Generate Organization-wide Understanding with Cross Discipline Causal Loop Diagramming - Chris Lucian

Generate Organization-wide Understanding with Cross Discipline Causal Loop Diagramming - Chris Lucian

Generate Organization-wide Understanding with Cross Discipline Causal Loop Diagramming - Chris Lucian
224 people attending

Do you find your organization misses opportunities because of cross functional misunderstandings?

This workshop addresses the growing reliance on specialists and knowledge silos in organizations, which often leads to communication breakdowns and can be detrimental to successful strategies. By utilizing insights from the book "5th Discipline" and the technique of Causal Loop Diagramming, the workshop aims to preemptively solve these issues. Participants will engage in drawing and comparing causal loop diagrams at their tables, fostering new insights and receiving feedback. This workshop is particularly beneficial for cross-functional colleagues, but individual participants will also find it valuable. It offers a deep dive into understanding complex adaptive systems within organizations, highlighting cause and effect patterns that improve the performance of typically separately managed systems. By identifying and addressing second order effects, the workshop aims to alleviate the pain and confusion arising from these interactions.

This is for any experience level. This can be helpful as a retro or a organizational strategy tool.

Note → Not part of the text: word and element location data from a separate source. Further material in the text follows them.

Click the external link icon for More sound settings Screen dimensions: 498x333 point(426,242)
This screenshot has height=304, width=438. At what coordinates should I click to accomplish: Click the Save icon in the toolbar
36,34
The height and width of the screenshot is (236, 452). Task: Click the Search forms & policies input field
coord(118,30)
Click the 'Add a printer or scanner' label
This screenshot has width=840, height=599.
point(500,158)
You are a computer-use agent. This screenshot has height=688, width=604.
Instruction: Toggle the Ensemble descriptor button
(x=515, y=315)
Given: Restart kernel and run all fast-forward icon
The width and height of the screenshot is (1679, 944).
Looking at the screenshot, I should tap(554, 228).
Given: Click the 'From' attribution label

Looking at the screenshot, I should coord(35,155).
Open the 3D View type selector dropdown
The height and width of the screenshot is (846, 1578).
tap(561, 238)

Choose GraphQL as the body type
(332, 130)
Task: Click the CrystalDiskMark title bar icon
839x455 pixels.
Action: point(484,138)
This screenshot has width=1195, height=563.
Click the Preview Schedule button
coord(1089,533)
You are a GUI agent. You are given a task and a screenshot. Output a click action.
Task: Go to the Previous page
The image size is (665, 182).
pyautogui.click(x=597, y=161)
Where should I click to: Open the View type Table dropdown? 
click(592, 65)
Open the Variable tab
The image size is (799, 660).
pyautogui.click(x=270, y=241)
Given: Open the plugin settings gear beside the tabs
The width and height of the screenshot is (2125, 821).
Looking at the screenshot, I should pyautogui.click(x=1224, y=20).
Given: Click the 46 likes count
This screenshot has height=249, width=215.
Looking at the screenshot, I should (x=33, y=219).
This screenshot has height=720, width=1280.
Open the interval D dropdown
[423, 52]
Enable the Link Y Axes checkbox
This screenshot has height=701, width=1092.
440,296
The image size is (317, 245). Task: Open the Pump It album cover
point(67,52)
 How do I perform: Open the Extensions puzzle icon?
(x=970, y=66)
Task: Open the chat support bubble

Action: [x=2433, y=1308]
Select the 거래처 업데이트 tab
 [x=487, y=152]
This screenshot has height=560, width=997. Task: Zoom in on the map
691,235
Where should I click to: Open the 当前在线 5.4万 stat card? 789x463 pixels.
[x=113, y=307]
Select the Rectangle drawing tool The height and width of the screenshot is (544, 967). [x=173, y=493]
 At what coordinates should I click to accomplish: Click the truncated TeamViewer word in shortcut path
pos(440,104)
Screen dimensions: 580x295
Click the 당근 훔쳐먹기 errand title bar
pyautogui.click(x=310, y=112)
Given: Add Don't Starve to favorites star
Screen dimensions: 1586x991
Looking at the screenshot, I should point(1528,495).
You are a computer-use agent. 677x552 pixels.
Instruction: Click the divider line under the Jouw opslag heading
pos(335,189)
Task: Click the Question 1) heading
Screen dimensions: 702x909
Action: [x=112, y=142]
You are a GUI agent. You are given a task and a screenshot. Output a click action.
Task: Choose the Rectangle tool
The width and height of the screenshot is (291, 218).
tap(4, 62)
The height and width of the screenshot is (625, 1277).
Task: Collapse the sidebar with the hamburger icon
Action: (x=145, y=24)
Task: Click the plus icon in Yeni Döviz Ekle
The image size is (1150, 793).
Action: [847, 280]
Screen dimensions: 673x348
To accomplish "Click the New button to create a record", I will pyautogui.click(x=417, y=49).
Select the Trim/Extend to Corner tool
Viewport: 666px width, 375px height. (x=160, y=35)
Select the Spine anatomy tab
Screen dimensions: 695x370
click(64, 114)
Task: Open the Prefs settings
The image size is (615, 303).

Come alone or with your colleagues! This workshop can be done as a single individual or as a group if you attend with coworkers.

So who is Chris Lucian?

I'm Chris Lucian, the director of software development at Hunter Industries, a founder of mob programming, co-host of the Mob Mentality show and international keynote speaker. I am passionate about the advancement of software craftsmanship and machine learning. I seek the continuous improvement of myself, my family, my company, and my community. I believe that we can explore the unexplored potential in all things when looking at our processes with automation and creativity in mind. Growing up I learned a lot about both the important of Psychological Safety and what it can look like when it does not exist. I was fortunate enough to go to a project based middle school where I learned the importance of public speaking, research, technology and delivering my work quickly and frequently. I worked full time when going to university for both my masters and bachelors and in doing so I learned the importance of time management and deliberate deep work. In my career I have found that all of these skills are important to be effective. When I'm have a moment of free time, I spend it gaming or reading sci-fi and fantasy.